(Selected passage)
++++++++++++++++++++

It is November 2022, 100 years after the discovery of the tomb of Tutankhamun. The centenary of the discovery of the tomb of Tutankhamun and the bicentenary of Champollion’s decipherment of Hieroglyphs has produced many exhibitions, books, blogs, podcasts, and programmes. It has also provoked considerable reflection about the colonial origins of Egyptology and what its future should be. Amongst the many new and old ‘takes’ on Tutankhamun, Hieroglyphs, and Egypt, I was interested to see the Petrie Museum‘s new exhibition Tutankhamun, the Boy, which accompanies their project of the same name and runs from September 2022- December 2023 at the Petrie Museum (free to enter, Tuesday-Saturday 1-5pm).
Small museum, big impact!
The Petrie Museum is a small museum in terms of its physical space, but its collection is large, with a high proportion of its holdings on display in an almost ‘Wunderkammer-style‘. It also includes many excavated items, which can be contextualised with archival and published excavation records. Many of these artefacts come from settlement sites and include objects from the daily life of ordinary ancient Egyptians, as well as more stereotypical elite products (like the head of Min-Amun right). The curators of the exhibition have used these ordinary objects, together with material from Amarna and Gurob – two probable childhood homes of Tutankhamun – to answer children’s questions about growing up in ancient Egypt.
Child’s eye view
Rather than the curators’ ‘take’ on childhood in ancient Egypt, Tutankhamun the Boy is designed around the questions a Year 3 class from the local George Mitchell primary school would like to ask Tutankhamun and other ancient Egyptian children. The questions were derived from various workshops undertaken at the school using 3d replicas of Petrie Museum artefacts. In subsequent phases of the project, similar workshops will take place in Egypt with schoolchildren living near the site of Amarna. Their ideas and questions will be shared with the children from the George Mitchell school and will feed into subsequent phases and longer-term displays in the museum. If this proves successful, future displays will incorporate the ideas and questions of both local children and descendant Egyptian communities.

++++++++++++++++++++

In the piece on the Petrie Museum's Tutankhamun exhibition, condense the paragraph beginning "The Petrie Museum is a small museum" into a short bulleted list that keeps its main facts.

(Provided data)

++++++++++++++++++++

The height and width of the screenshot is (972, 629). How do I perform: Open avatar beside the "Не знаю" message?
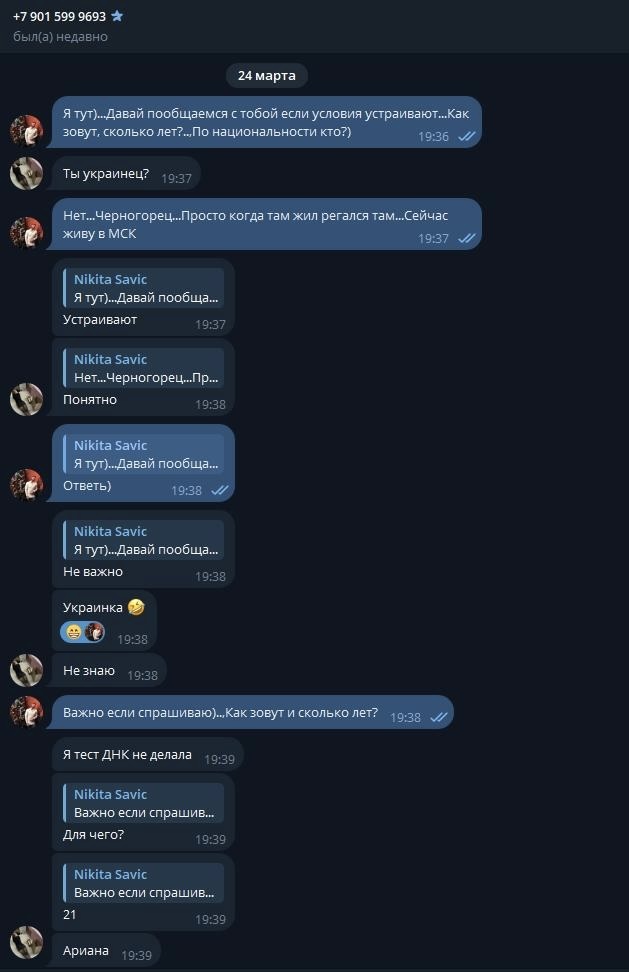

++++++++++++++++++++

(Solution to this exercise)
- The Petrie Museum has little physical space but a large collection, much of it on display in an almost "Wunderkammer-style" arrangement.
- Many items were excavated and can be set in context using archival and published excavation records.
- Many artifacts come from settlement sites and show the daily life of ordinary ancient Egyptians, alongside elite products such as the head of Min-Amun.
- The exhibition's curators used these everyday objects, with material from Amarna and Gurob (two probable childhood homes of Tutankhamun), to answer children's questions about growing up in ancient Egypt.